We wtorek mija rok od wygranych przez PiS wyborów parlamentarnych.
"Zmiana dla swoich"
Poproszona o ocenę dokonań rządu Beaty Szydło, jej poprzedniczka oceniła, że PiS w trakcie kampanii wyborczej jedynie udawało, iż wsłuchuje się w głosy społeczeństwa.
- Ta zmiana była zmianą nie na lepsze, ale zmianą egoistyczną. Oni tak naprawdę dbają przede wszystkim o siebie, o swoich, czyli tych zaetykietowanych symbolem i kolorami swojej partii. A więc zmiana dla swoich w spółkach skarbu państwa, premie i nagrody, o których oczywiście jest cicho - powiedziała Ewa Kopacz.
Jej zdaniem partia rządząca pozostaje całkowicie bezkarna, ponieważ ma większość parlamentarną.
- Oni potwierdzają tylko i wyłącznie jedno: że to, co się działo w kampanii wyborczej, to było jedno, a to, co się dzieje w tej chwili, to jest drugie.
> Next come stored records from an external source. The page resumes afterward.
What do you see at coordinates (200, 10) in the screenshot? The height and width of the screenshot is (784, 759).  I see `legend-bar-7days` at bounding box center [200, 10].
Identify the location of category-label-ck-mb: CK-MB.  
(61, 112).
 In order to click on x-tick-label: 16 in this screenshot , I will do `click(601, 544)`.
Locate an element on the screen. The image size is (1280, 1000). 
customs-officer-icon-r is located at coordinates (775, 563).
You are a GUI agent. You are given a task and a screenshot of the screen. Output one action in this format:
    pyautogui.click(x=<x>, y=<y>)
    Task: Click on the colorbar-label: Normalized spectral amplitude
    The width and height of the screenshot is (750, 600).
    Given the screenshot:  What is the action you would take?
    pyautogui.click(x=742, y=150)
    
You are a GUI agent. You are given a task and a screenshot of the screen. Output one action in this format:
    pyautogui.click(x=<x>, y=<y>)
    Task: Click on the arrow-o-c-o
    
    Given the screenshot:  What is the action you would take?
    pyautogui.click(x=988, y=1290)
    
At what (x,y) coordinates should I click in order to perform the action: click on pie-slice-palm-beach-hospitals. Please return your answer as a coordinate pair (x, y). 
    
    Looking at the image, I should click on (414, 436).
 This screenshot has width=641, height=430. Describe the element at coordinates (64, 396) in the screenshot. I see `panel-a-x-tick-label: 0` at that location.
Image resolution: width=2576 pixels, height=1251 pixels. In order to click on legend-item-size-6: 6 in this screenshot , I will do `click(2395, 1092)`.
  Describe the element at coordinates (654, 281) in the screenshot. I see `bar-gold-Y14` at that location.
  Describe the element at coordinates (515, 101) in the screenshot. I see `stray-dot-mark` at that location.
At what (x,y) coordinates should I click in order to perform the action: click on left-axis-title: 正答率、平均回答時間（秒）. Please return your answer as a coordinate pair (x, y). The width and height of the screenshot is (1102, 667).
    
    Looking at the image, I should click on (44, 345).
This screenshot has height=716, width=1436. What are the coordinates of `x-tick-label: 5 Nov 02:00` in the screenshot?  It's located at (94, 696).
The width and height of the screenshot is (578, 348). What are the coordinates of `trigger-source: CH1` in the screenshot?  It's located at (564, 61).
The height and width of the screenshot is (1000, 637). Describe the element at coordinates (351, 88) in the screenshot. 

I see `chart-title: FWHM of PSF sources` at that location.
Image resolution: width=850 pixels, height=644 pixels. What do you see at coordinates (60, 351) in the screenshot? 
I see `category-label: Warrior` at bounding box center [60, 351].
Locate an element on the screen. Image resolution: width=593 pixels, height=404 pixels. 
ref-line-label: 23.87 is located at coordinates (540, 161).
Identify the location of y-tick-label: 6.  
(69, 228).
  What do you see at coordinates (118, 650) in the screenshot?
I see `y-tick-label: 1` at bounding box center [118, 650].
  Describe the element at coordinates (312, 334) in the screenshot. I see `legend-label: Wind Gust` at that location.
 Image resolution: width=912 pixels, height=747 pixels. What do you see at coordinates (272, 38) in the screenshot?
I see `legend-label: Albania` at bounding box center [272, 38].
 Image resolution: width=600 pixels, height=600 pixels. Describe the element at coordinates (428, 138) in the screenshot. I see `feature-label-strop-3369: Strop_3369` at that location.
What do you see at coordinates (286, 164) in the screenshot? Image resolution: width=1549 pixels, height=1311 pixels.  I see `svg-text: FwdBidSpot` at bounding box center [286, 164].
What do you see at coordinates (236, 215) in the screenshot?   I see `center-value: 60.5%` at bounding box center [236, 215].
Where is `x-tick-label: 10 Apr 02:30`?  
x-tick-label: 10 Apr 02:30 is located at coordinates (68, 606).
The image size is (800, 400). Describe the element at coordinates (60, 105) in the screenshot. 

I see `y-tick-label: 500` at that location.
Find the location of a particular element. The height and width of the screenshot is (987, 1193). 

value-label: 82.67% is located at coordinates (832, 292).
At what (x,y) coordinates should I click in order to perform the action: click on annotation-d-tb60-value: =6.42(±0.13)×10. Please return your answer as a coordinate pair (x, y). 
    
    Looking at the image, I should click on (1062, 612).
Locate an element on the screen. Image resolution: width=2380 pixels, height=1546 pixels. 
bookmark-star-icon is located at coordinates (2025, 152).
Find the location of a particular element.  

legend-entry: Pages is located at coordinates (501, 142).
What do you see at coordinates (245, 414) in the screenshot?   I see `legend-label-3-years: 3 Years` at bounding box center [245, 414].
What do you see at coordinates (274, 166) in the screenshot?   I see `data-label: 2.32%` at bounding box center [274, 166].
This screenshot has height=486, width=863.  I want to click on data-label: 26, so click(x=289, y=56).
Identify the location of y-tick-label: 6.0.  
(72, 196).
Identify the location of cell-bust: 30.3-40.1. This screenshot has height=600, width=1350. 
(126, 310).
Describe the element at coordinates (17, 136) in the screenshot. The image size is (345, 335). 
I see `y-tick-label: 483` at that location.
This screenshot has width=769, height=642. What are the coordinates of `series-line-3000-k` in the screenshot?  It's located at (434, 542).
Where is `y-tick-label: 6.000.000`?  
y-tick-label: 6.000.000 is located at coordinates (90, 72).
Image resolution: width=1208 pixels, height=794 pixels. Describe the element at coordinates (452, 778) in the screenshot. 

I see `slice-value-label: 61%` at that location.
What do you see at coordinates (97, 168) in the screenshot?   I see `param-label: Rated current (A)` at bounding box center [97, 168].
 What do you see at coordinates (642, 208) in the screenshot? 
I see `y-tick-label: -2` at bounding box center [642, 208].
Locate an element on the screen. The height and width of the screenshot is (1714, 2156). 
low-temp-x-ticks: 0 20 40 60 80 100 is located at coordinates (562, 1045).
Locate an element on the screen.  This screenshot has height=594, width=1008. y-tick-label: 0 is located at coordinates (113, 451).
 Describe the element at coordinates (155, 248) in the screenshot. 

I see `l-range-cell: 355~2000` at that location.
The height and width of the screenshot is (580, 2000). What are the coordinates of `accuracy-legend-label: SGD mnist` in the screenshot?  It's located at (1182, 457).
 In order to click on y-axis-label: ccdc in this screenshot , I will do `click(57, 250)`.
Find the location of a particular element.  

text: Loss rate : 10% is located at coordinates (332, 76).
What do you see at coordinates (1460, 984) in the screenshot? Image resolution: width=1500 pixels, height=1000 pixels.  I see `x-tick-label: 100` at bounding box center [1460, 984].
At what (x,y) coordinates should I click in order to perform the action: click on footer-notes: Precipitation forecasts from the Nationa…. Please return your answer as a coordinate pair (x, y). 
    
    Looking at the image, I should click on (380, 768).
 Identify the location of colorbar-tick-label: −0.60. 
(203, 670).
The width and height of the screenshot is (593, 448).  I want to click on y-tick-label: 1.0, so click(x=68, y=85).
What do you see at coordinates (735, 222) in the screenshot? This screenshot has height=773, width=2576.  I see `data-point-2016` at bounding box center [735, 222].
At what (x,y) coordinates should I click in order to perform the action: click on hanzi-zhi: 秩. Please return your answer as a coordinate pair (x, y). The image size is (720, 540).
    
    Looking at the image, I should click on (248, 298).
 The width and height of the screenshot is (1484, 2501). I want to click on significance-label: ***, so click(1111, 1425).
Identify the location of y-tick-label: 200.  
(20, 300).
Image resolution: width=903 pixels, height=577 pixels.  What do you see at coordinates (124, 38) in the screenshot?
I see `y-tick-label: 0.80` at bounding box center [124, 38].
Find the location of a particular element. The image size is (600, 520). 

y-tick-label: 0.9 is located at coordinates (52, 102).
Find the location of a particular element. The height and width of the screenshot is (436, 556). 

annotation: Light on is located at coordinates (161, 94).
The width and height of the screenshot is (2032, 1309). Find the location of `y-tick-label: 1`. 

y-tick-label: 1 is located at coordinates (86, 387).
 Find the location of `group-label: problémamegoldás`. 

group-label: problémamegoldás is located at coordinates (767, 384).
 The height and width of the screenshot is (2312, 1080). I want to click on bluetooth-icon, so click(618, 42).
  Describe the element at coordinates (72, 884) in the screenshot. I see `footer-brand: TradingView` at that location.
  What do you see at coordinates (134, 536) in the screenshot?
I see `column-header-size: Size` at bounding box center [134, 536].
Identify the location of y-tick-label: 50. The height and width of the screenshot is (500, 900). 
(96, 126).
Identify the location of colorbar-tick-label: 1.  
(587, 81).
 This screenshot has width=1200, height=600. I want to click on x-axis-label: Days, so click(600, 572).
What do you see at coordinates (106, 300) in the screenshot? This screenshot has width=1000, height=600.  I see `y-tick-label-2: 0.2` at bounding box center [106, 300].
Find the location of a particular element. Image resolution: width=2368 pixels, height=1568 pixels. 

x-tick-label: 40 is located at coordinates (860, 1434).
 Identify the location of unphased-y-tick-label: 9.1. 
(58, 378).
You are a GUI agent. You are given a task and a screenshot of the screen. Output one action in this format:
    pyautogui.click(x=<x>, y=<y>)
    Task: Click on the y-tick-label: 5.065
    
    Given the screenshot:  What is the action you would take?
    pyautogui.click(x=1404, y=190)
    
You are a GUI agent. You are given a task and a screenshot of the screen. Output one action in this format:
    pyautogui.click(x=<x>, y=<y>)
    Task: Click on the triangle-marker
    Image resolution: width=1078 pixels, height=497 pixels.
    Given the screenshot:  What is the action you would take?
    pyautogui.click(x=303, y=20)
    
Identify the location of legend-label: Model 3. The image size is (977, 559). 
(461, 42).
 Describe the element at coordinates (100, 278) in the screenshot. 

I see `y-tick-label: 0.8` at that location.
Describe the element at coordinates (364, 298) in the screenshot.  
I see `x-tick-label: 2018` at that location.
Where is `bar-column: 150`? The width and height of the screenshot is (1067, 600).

Mają totalne przyzwolenie na wszystko, bo mają większość - wskazała była premier.
Na uwagę, że mimo to poparcie dla PiS utrzymuje się na wysokim poziomie, Kopacz odpowiedziała, że "różnie bywa w sondażach". Przypomniała, że Platforma Obywatelska po roku rządów, w 2008 roku, miała poparcie w badaniach wyższe niż wynik, jaki osiągnęła w wyborach.
- Ja mam wrażenie, że dzisiaj poparcie dla PiS topnieje. Powolutku, ale topnieje - oceniła posłanka PO.
"Fobie i kompleksy"
Zdaniem byłej premier na skutek roku rządów PiS Polska stała się krajem, który "prezentuje swoje fobie i kompleksy" przez urzędników państwowych, reprezentujących kraj za granicą. Szczególnie negatywnie Ewa Kopacz oceniła politykę zagraniczną, przez którą Polska "nie jest dziś poważnym partnerem" do rozmów. - Zniszczyli to, co się buduje długie lata - oceniła.
Pytana, czy Antoni Macierewicz jako minister obrony narodowej bardziej pomaga Polsce, czy szkodzi, Kopacz odpowiedziała: - To pytanie jest raczej retoryczne.
Była premier odniosła się także do słów szefa MON, który z mównicy sejmowej powiedział, że Egipt oddał francuskie okręty desantowe Rosji za symbolicznego dolara.
- Obserwuję zachowania pana Macierewicza, niekiedy człowieka, który konfabuluje, i to na mównicy sejmowej, i potem nie bierze za to odpowiedzialności, ale próbuje tą swoją kompromitację obrócić w coś, co przyniesie wymierny efekt - mówiła była premier.
- To jest człowiek, który odpowiada za bezpieczeństwo 38 milionów Polaków, więc on mając do dyspozycji swoje służby wywiadowcze, wyczyta coś w internecie i epatuje opinię publiczną tymi informacjami, potem musi się z nich wycofywać - podkreśliła posłanka PO.
O Donaldzie Tusku
Kopacz mówiła również o zapowiedzi prezesa PiS Jarosława Kaczyńskiego, że nie wyklucza, iż rząd nie udzieli poparcia dla kandydatury Donalda Tuska na drugą kadencję na stanowisku szefa Rady Europejskiej.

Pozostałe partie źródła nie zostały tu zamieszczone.